Helping hands

Construction class steps up to build ramp for soccer player in wheelchair


Michael Chastain holds the board while Bobby Richardson makes the cut, as David Woods and Matt Walker look on.

By Jamie Mills

The gift that every construction class student and teacher was responsible for giving senior Jacob Spiller was simply just a ramp. However, this slanted piece of wood–to assist Jacob in getting inside his house after a recent osteosarcoma surgery–was nothing compared to the gift that Jacob really received that day: love, pride, and eternal gratefulness.

As Jacob was a member of Robert E. Lee’s varsity soccer team, Coach Martin Germany found himself producing an idea that would ultimately change the life of one of his players. After a phone call with Jacob’s parents informing them of their plans to build Jacob a ramp, and confirming these plans with construction teachers David Woods and Bobby Richardson, a remarkable act of generosity began to take place.

“Our students fell in, and they were interested in helping somebody,” Richardson said. “It’s not always about just learning math or English or history, but also real life activities where you see a need and help somebody that’s less fortunate.”

Seeing the good behind the project, a Whitehouse wood supply store sold the materials to Woods and Richardson at cost. Sherwin-Williams donated nearly $300 dollars worth of paint.

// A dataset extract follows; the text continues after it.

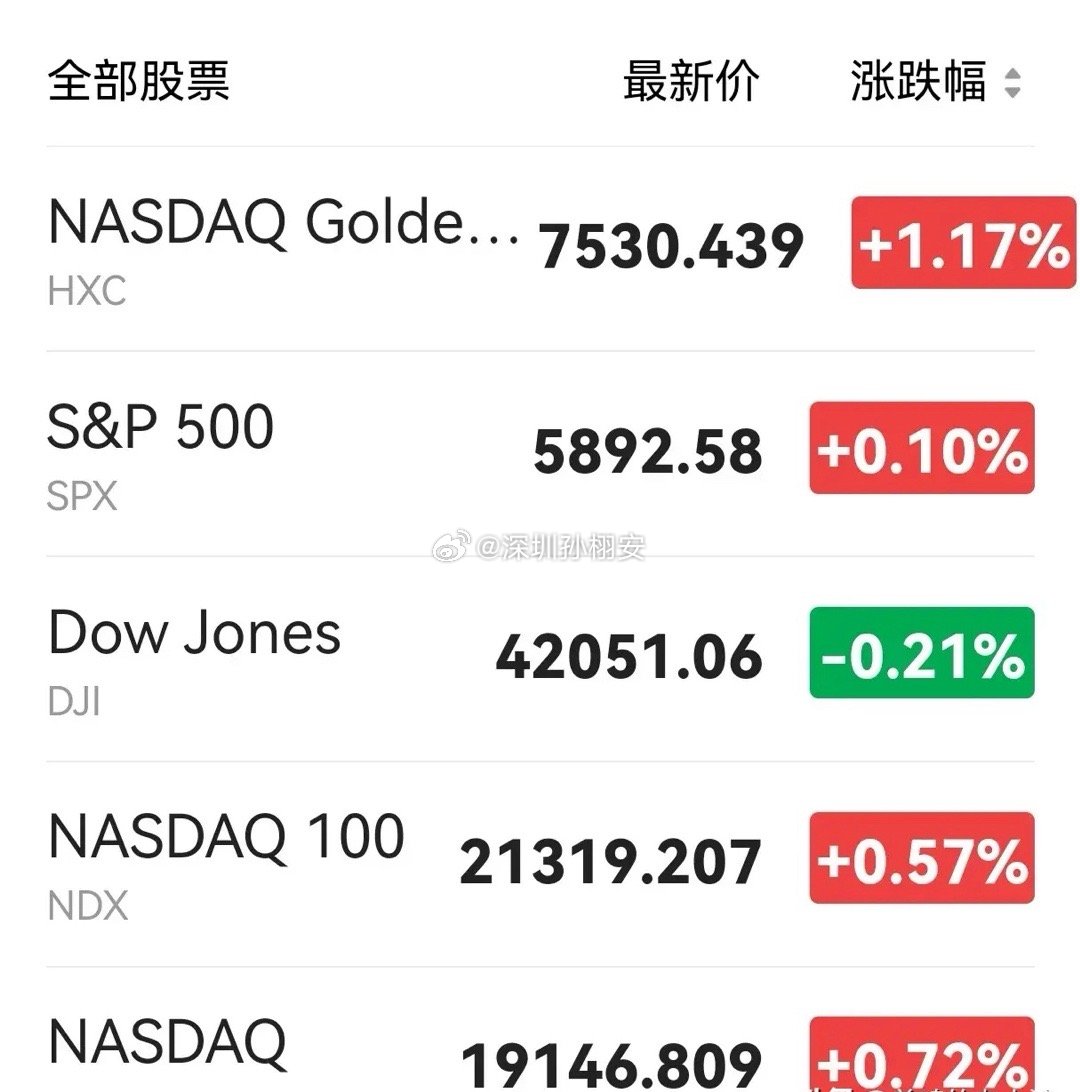Open the S&P 500 index row
Screen dimensions: 1080x1092
tap(540, 453)
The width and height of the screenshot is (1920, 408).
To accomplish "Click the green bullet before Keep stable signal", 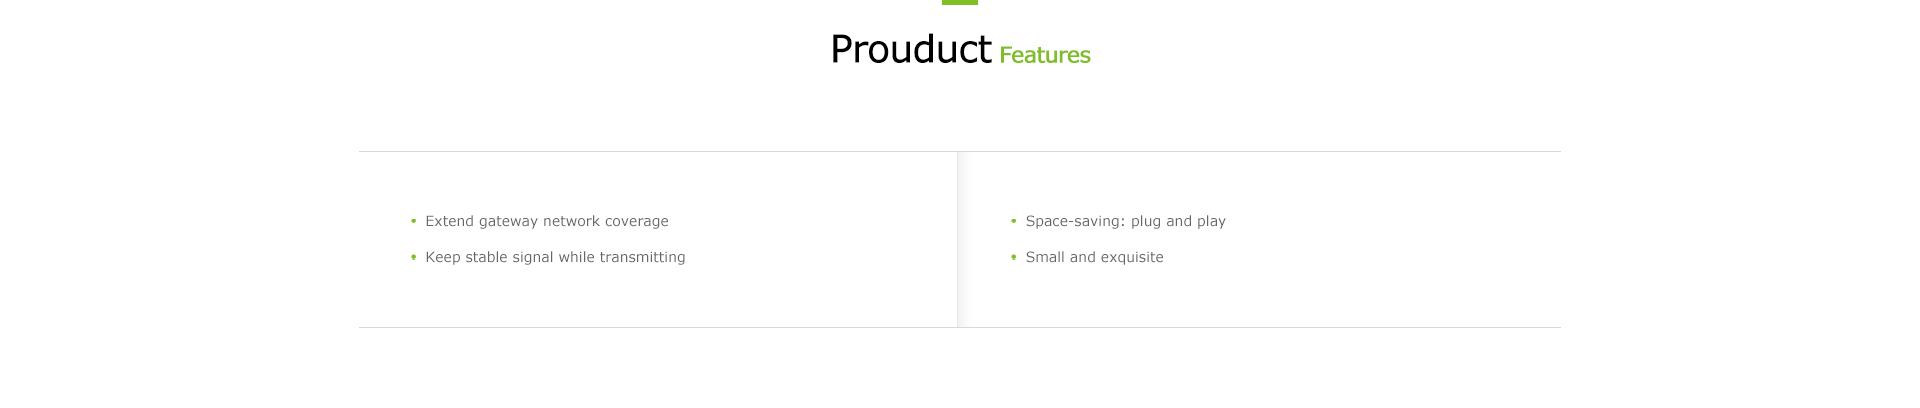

Every single construction class student followed the skillful lead of Woods during class to cut, measure and shape the materials needed to make this ramp happen.

With a strong passion for the school’s soccer team and an even stronger passion to help others in need, Senior Eric Muñoz took it upon himself to get the soccer team involved. He even sold wristbands with Jacob’s favorite Bible verse, Isaiah 53:3, on them to assist Jacob’s family on medical expenses.

“I didn’t physically get anything. It just made me feel really good,” Munoz said. “I didn’t really get to know [Jacob] that well, but through this project I felt like I knew him.”

Although students were motivated to get the project done, there was initially no rush to complete the ramp. However, when they received the news that Jacob would be arriving home in a week, everyone was kicked into high gear. Fortunately for Woods and Richardson, they were given the day off to begin the installation along with Coach Germany’s wife and former head soccer coach Chastain.

Because the concrete was poured so close to his arrival, Jacob’s first trip up the ramp left slight wheelchair tracks in the moist pavement. Those traces will be there forever–not only to remind Jacob of his first trip up the ramp, but of the sacrifice and love behind it.

“What I got most from all of this was knowing that even though most of the people working on the ramp didn’t actually even know me,” Jacob said, “they still worked just as hard.”